The purchase is said to have been made through a pop-up ad on Facebook.

The Dealers’ Professional Analysts’ Association (PNG) is now warning buyers to watch out for “counterfeit coins and fake gold … and overvalued genuine gold and silver coins”.

PNG President Richard Weaver stated that social media platforms have become the leading space for counterfeit money and billions.

He added: “In addition to outright counterfeits, some unscrupulous sellers offer illegal ‘copy’ of historic coins that are not marked ‘COPY’ as required by federal law. .”

Forecasts, unexpected victims lost millions of dollars in investments, according to ACEF.

How to avoid fakes online

One key thing you’ll want to look for when hunting for coins online is “too good to be true” prices.

This includes coins priced below market value.

Furthermore, ACEF has issued some warnings that you will want to avoid when browsing online:

  • Buy multiple items and get extra discount on already sold coins
  • Websites that use photos and videos of authentic coins to fool buyers
  • There are spelling, grammatical and other errors in the description
  • Contact information includes email only

The best way to avoid online scams is to buy through a reputable dealer, including PNC, Accredited Precious Metals Dealer, and American Trauma Association.

A nearby trusted dealer may also be a good fit.

Counterfeit coin that some collectors appreciate

Meanwhile, there seems to be one counterfeit coin that collectors have been attracted to – and that is Henning Jefferson nickel.

But unlike other counterfeits online, the buyer of this coin may know it is a fake from the start but want to own it because of the interesting history behind it.

The nickel gets its name from Francis LeRoy Henning, a native of Erial, New Jersey.

He was a forger in the 1900s – with Jefferson nickel being one of his plans.

Many experts believe that Mr.

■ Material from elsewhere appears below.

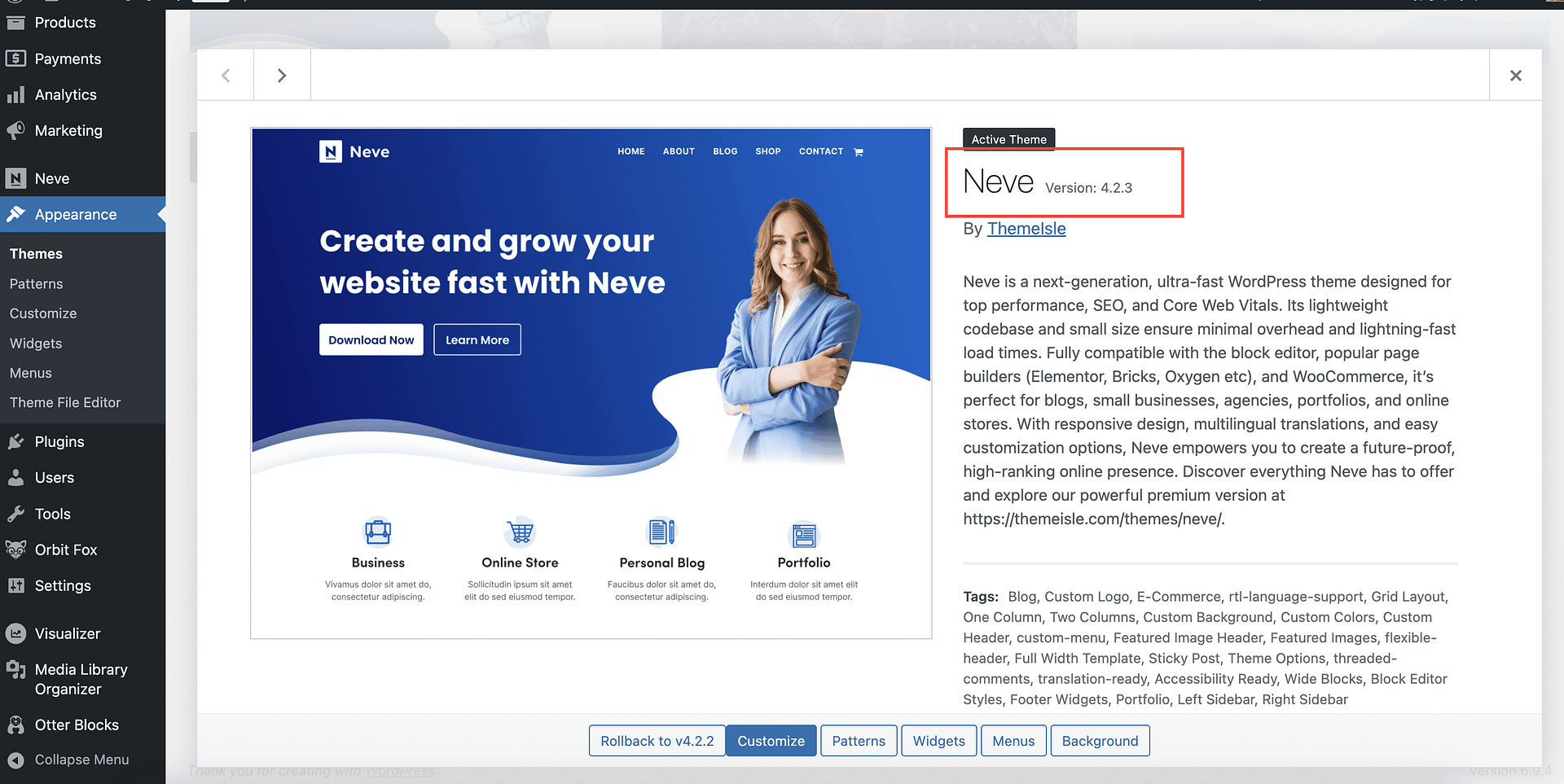
Task: Click the blue Customize button
Action: pos(771,741)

Henning forged 500,000 nickel coins, with dates believed to be 1939, 1944, 1946, 1947 and 1953.

Interestingly, some coins can be worth, like a sold for more than $400 on eBay in January with the date 1939.

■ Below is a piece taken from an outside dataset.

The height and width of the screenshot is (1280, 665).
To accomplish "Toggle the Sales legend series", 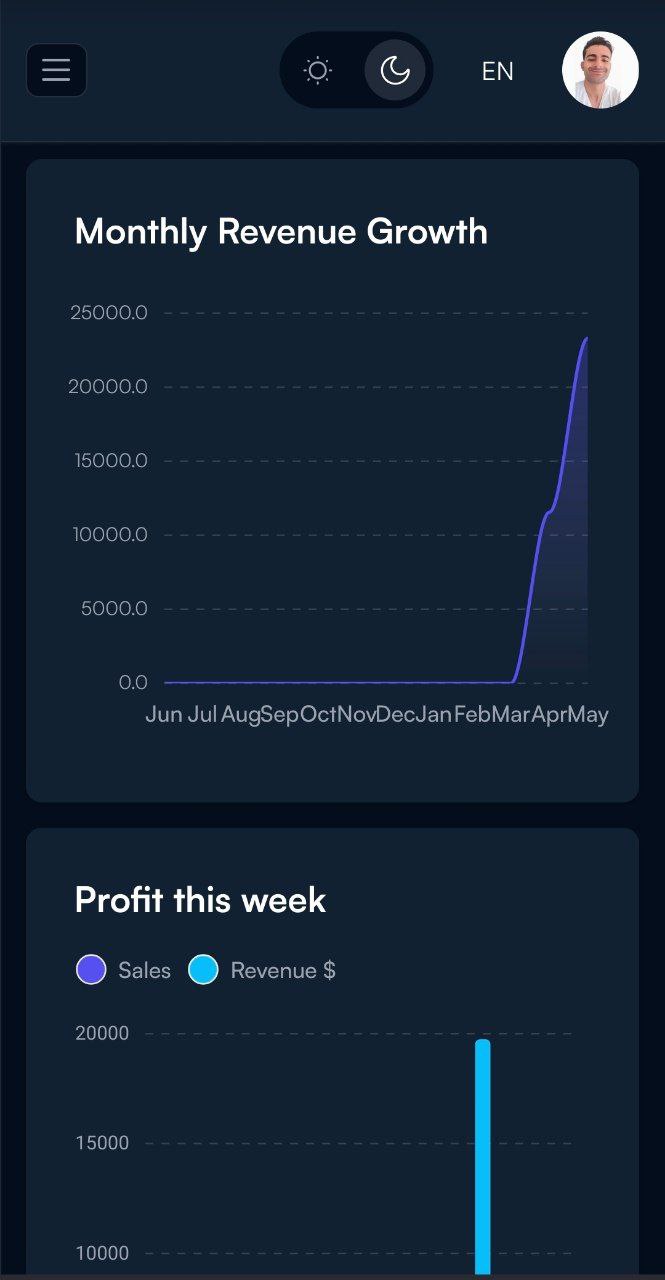I will [123, 970].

And this may sound ironic, but Chad Eicher, owner of Metal Pursuits, told The Sun last month that there are “many counterfeits” of counterfeit nickel.

However, he added that Henning Jefferson nicks are worth between $20 and $90 depending on status.

But just make sure you know what you’re buying before buying any coins.

Also, keep in mind that it is illegal to possess counterfeit money.

Meanwhile, we explained about Lincoln VDB, 1992, and 1914 coins and why they are so valuable.

Plus, we show you how find rare coins including those with Lincoln.